LeConte-Woodmanston Plantation and Botanical Gardens suffered a serious setback last week when Mary Beth Evans tendered her resignation as the foundation’s executive vice president.
For three years, Evans said she logged 50-60 volunteer hours a week, lovingly caring for and maintaining LeConte-Woodmanston, the Riceboro plantation that was first established in 1760 by John Eatton LeConte.
The plantation has survived fires, wars, years of neglect and has been rebuilt, in part, several times, although none of the plantation homes built on the property survived. It is a historical gem and a valuable resource for our area. A tourist attraction and education facility, LeConte-Woodmanston is teeming with heritage, wildlife, beautiful vegetation and carefully cultivated features, such as a children’s garden and a memorial walk that honors more than 6,000 people who were enslaved in Liberty County in 1860.
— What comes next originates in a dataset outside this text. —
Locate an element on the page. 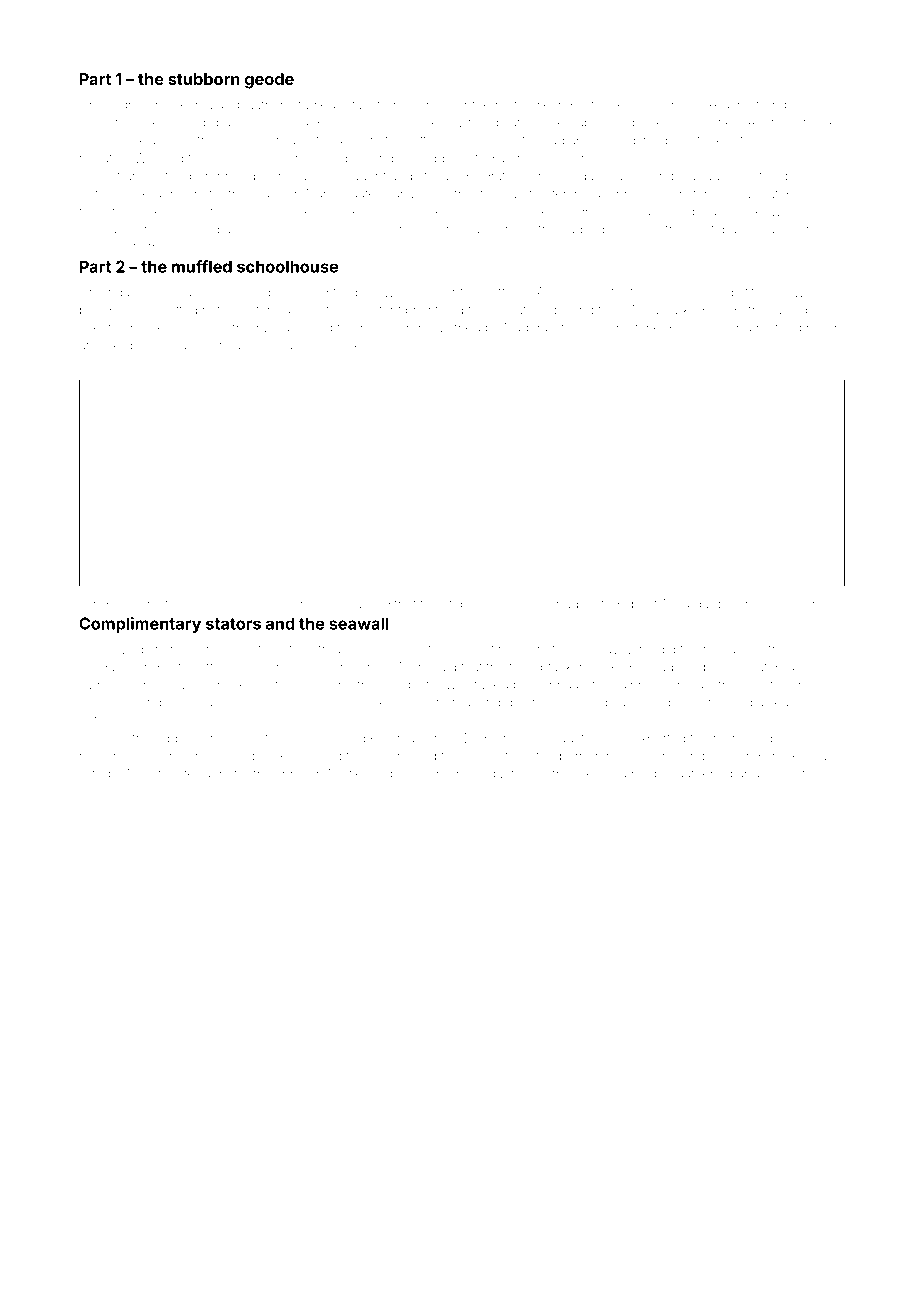 This document has width=924, height=1308. Kavita is located at coordinates (809, 756).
Obviously, it takes a dedicated force of volunteers and hard workers to sustain an institution of this size. One person — or even a few people — can’t do it alone, although Evans certainly tried.
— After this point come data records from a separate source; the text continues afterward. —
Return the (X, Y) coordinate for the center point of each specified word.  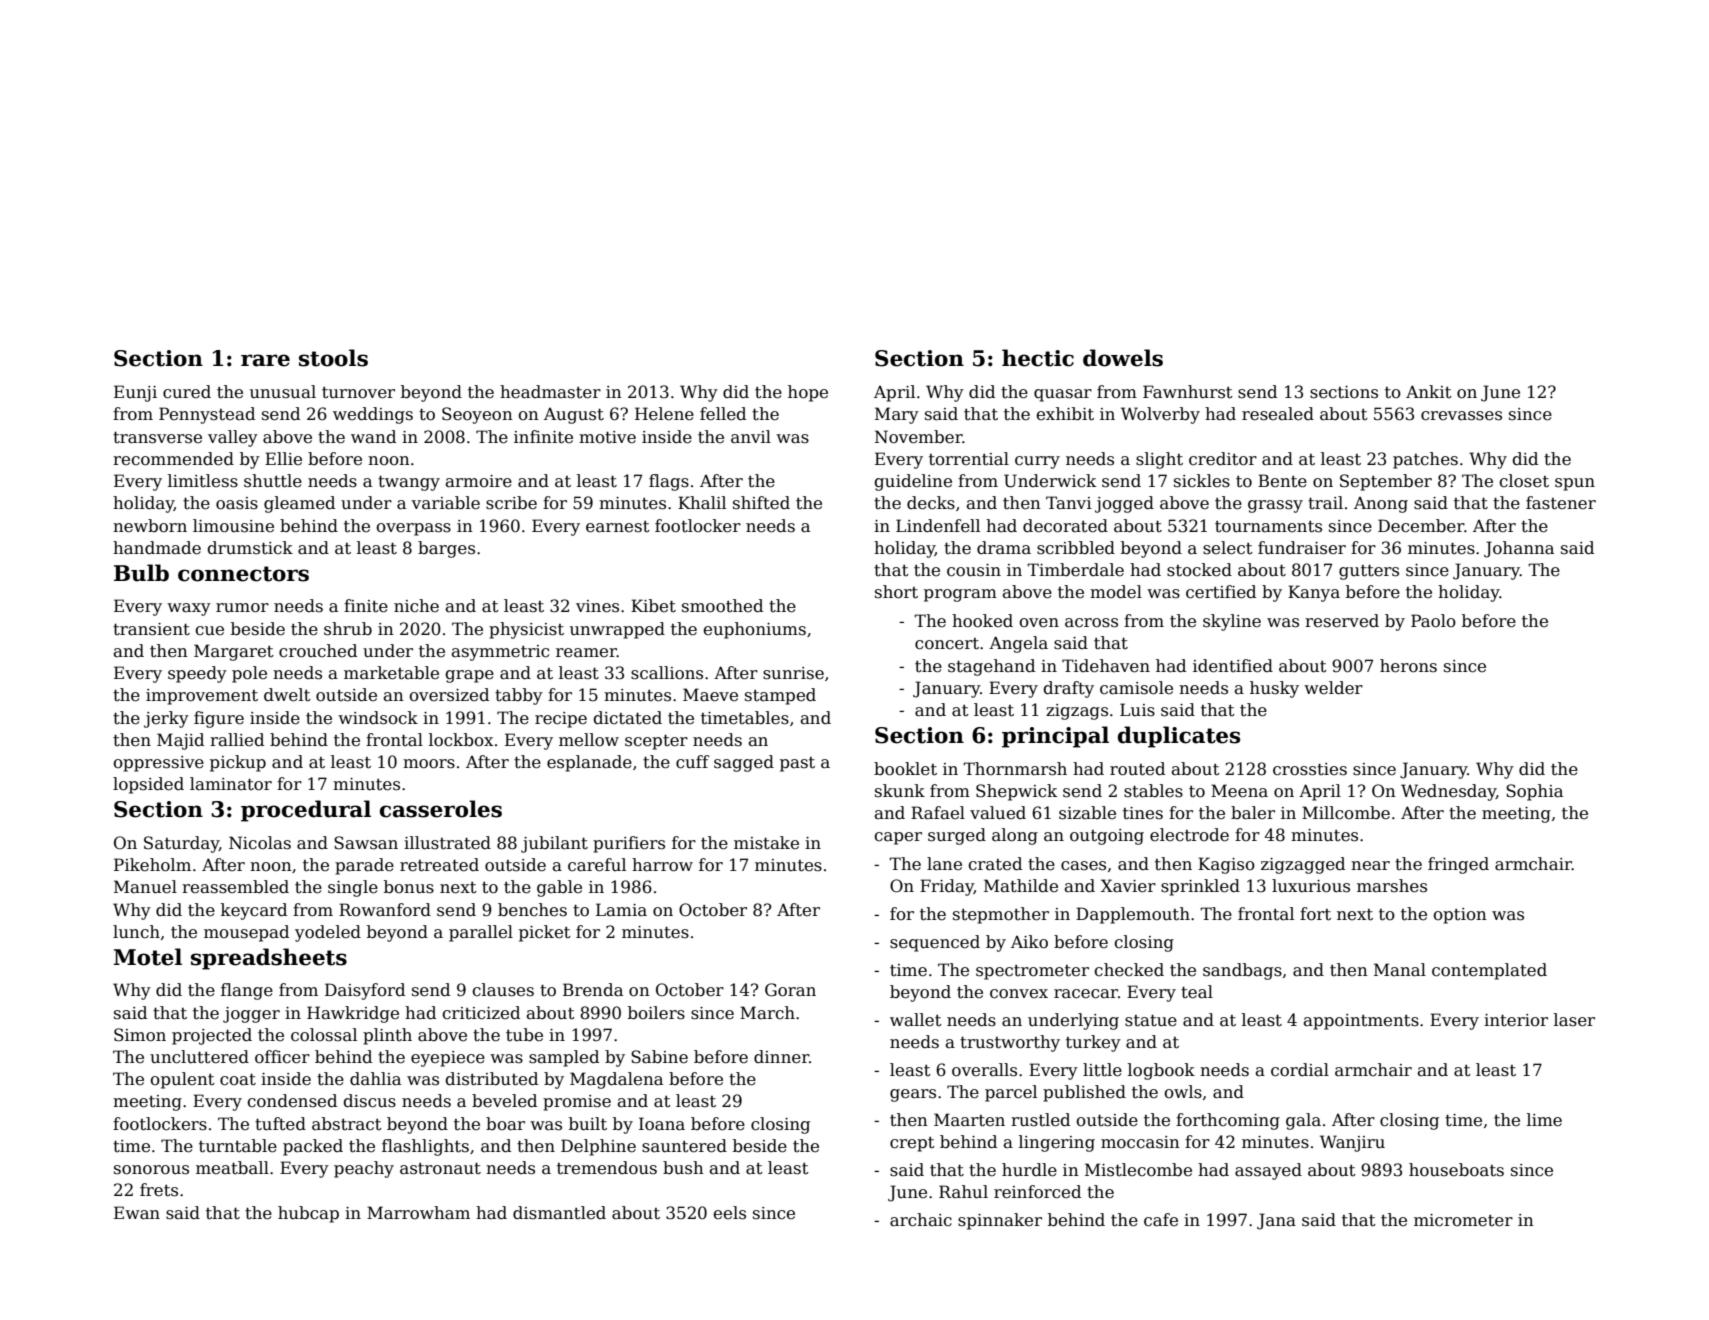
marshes (1392, 886)
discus (369, 1101)
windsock (378, 718)
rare (265, 360)
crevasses (1461, 416)
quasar (1063, 395)
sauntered (684, 1146)
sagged (744, 763)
While volunteer groups came on occasion to lend a hand at LeConte, a lack of funding left the foundation unable to properly staff the property. The tasks and chores necessary to keep the plantation afloat are too much for a skeleton crew to handle. And even though the work overwhelmed Evans and her few helpers, they worked tirelessly to sustain LeConte so our area could lay claim to this coastal jewel.
That era is over now. No longer can people in this region speak proudly of the cornerstone site, nor can residents enjoy all that it has to offer unless they’re willing to do what is necessary to ensure the plantation’s survival.
Unless everyone who cares about LeConte is willing to step up and work hard, this scenario will play out again and again. Other dedicated leaders will become frustrated and exhausted, and they will step down.
The next foundation vice president will need support from the community and the board. Evans said three paid positions — a groundskeeper, an administrator and a development director — must be added if LeConte-Woodmanston is to thrive.
Make no mistake, though, the plantation will survive. Evans is sure of it.
“I believe in LeConte,” she said. “I believe it really does have a future.”